Problem statement:
Reproduce word for word everything from "URL: http://llvm.org/viewvc/llvm-project?rev=246807&view=rev" down to "permutes as well." in the PowerPC commit log below.

[llvm] r246807 - [PowerPC] Include the permutation cost for unaligned vector loads

Thu Sep 3 14:23:18 PDT 2015

Author: hfinkel
Date: Thu Sep  3 16:23:18 2015
New Revision: 246807

URL: http://llvm.org/viewvc/llvm-project?rev=246807&view=rev
Log:
[PowerPC] Include the permutation cost for unaligned vector loads

Pre-P8, when we generate code for unaligned vector loads (for Altivec and QPX
types), even when accounting for the combining that takes place for multiple
consecutive such loads, there is at least one load instructions and one
permutation for each load. Make sure the cost reported reflects the cost of the
permutes as well.

Source data:
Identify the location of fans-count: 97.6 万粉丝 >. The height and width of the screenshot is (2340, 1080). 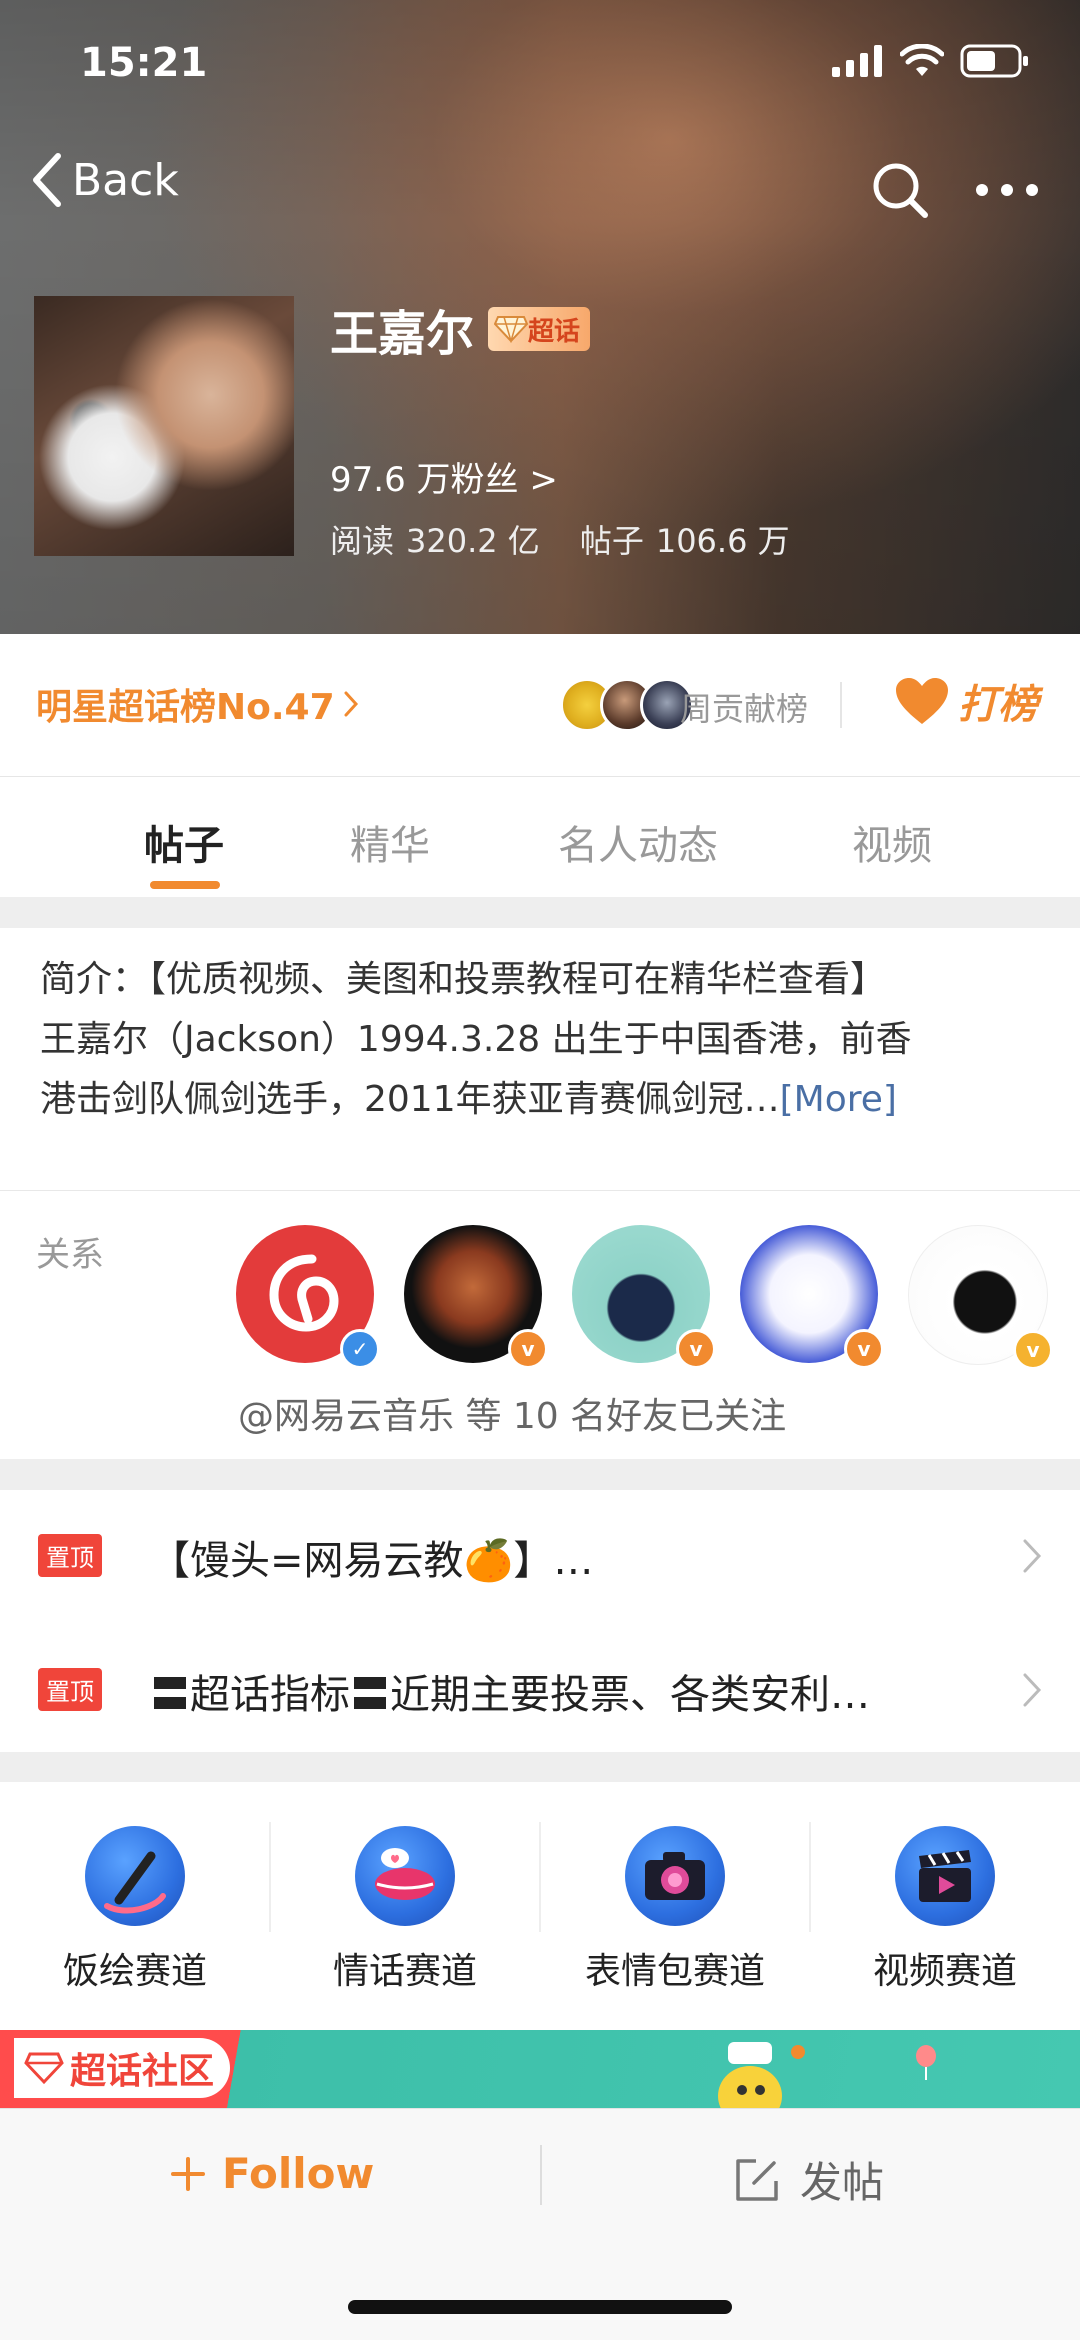
(444, 476).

Problem solution:
URL: http://llvm.org/viewvc/llvm-project?rev=246807&view=rev
Log:
[PowerPC] Include the permutation cost for unaligned vector loads

Pre-P8, when we generate code for unaligned vector loads (for Altivec and QPX
types), even when accounting for the combining that takes place for multiple
consecutive such loads, there is at least one load instructions and one
permutation for each load. Make sure the cost reported reflects the cost of the
permutes as well.